[antlr-interest] Recognizing Indentation as blocks

Thu Mar 27 14:29:30 PDT 2008

> -----Original Message-----
> From: Sven Busse [mailto:mail at ghost23.de] 
> Sent: Thursday, March 27, 2008 2:05 PM
> To: Daniels, Troy (US SSA); antlr-interest at antlr.org
> Subject: AW: [antlr-interest] Recognizing Indentation as blocks
> 
> Hi,
> 
> ok, thanks, that helps. So EOL is actually a Newline character, right?

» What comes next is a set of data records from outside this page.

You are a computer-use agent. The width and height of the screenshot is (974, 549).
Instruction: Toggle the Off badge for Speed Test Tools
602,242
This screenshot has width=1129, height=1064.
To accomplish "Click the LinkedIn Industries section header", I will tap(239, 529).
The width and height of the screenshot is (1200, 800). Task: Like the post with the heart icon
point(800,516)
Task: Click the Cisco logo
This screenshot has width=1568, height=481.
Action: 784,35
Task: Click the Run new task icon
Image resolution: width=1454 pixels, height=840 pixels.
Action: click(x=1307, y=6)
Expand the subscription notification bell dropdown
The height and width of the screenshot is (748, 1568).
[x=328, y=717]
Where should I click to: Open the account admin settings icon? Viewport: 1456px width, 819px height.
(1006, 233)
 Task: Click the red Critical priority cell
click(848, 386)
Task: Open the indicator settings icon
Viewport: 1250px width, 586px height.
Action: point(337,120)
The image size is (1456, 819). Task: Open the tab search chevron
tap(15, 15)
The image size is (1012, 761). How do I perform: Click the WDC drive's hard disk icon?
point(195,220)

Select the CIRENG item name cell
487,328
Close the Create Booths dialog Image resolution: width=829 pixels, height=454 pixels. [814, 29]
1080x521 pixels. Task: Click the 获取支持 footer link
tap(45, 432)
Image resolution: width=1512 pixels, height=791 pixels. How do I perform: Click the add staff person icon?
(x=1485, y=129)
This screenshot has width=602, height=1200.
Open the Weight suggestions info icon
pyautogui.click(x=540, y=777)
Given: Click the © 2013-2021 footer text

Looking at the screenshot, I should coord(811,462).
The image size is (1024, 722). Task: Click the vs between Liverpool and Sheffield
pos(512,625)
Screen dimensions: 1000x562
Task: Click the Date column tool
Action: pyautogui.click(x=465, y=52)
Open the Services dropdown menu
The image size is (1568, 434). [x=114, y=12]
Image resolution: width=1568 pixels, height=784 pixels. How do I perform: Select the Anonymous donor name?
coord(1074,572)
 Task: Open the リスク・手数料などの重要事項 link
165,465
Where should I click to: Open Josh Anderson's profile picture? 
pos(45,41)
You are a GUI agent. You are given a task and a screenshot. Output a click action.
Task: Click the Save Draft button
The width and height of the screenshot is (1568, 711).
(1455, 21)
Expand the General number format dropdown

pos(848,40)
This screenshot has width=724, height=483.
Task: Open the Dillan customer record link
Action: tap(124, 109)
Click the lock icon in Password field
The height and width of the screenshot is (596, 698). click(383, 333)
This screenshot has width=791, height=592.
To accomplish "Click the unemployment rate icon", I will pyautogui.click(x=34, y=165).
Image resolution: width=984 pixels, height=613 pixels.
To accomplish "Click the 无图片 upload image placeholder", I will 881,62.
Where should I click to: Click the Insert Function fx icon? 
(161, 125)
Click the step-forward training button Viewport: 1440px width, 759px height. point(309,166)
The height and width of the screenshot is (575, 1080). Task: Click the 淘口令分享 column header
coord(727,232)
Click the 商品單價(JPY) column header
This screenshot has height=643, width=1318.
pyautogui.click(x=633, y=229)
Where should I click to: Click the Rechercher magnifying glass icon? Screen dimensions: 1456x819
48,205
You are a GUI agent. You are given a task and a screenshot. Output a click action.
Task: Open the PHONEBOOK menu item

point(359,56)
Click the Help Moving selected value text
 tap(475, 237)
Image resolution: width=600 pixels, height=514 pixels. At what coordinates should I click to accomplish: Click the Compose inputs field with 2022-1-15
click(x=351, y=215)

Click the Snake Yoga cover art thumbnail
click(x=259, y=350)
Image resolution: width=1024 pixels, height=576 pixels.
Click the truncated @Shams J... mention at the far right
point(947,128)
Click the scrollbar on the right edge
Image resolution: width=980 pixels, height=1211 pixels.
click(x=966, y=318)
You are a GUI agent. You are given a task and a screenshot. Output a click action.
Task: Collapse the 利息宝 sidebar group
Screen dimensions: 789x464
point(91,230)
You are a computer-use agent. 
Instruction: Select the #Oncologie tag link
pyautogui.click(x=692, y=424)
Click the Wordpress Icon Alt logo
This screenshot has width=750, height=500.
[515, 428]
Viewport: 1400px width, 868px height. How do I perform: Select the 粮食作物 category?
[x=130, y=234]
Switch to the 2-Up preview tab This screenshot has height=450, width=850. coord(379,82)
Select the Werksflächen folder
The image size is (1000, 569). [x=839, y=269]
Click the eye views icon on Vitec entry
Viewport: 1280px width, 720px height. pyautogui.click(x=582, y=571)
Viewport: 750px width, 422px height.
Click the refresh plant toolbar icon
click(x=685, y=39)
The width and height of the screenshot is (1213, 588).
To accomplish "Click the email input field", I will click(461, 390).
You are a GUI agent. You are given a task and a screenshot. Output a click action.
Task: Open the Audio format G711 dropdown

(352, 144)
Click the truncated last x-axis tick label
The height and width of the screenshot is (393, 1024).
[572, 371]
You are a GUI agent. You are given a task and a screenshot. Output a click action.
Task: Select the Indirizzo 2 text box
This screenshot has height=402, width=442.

EOL is whatever is the appropriate End Of Line expression for your language/operating system.  It may also include carriage returns.

Troy

> 
> Cheers
> Sven
> 
> -----Ursprüngliche Nachricht-----
> Von: Daniels, Troy (US SSA) [mailto:troy.daniels at baesystems.com]
> Gesendet: Mittwoch, 26. März 2008 21:21
> An: Sven Busse; antlr-interest at antlr.org
> Betreff: RE: [antlr-interest] Recognizing Indentation as blocks
> 
> Not having the book, I can't look at the grammar.  But I'd 
> guess you'd want something like:
> 
> CHANGE_INDENTATION:  EOL ws+=WHITE_SPACE*
>   {
>      if (sizeOf(ws) > previousWhiteSpace)
>        emit(INDENT); 
>      else if (sizeOf(ws) < previousWhiteSpace) 
>        emit(DEDENT);
>      previousWhiteSpace = sizeOf(ws);
>   }
>      
> Basically, when you find the end of line character, you want 
> to look at the whitespace after it, and emit the appropriate 
> token if it's changed.  Since WHITE_SPACE has a * after it, 
> this matches even when there is no white space.  Since it 
> starts with an EOL, you don't need to worry about false 
> triggers in the middle of a line like just WHITE_SPACE* would.
> 
> I'm not familiar with the API for emitting tokens, so the 
> details of the above code are almost certainly wrong, but the 
> general concept should be right.
> 
> Troy
> 
> > -----Original Message-----
> > From: antlr-interest-bounces at antlr.org 
> > [mailto:antlr-interest-bounces at antlr.org] On Behalf Of Sven Busse
> > Sent: Wednesday, March 26, 2008 3:57 PM
> > To: antlr-interest at antlr.org
> > Subject: Re: [antlr-interest] Recognizing Indentation as blocks
> > 
> > uhm, has anybody an idea?
> > 
> > thanks
> > Sven
> > 
> > ----------
> > 
> > Von: Sven Busse [mailto:mail at ghost23.de]
> > Gesendet: Montag, 24. März 2008 11:56
> > An: antlr-interest at antlr.org
> > Betreff: [antlr-interest] Recognizing Indentation as blocks
> > 
> > Hi,
> > 
> > i am currently reading Terrence's book. I am currently at 
> the chapter 
> > "Emitting more than one token per Lexer rule". He gives an example 
> > from
> > python:
> > 
> > if foo:
> > 	print "foo is true"
> > 	f()
> > g()
> > 
> > He then discusses an exemplary INDENT lexer rule, which i 
> am trying to 
> > understand.
> > 
> > His INDENT rule aims to match Whitespace and Tabs if they 
> start at the 
> > beginning of the line. If the indentation is bigger than in 
> a previous 
> > line, an imaginary INDENT token is emitted. If it is 
> smaller than in 
> > the previous line, one or multiple DEDENT token are emitted.
> > 
> > Now my question is, would this actually work with an 
> example like the 
> > little python script? Because the line with "g()"
> > has actually no whitespace at all, so i would assume there 
> would be no 
> > match and thus the logic of emitting DEDENT would not even 
> be invoked.
> > 
> > Is this correct or am i missing something? I am referring 
> to the book 
> > "The defintive ANTRL Reference", page 95.
> > 
> > Thank you
> > Sven
> > 
> > 
> > 
> > 
> 
>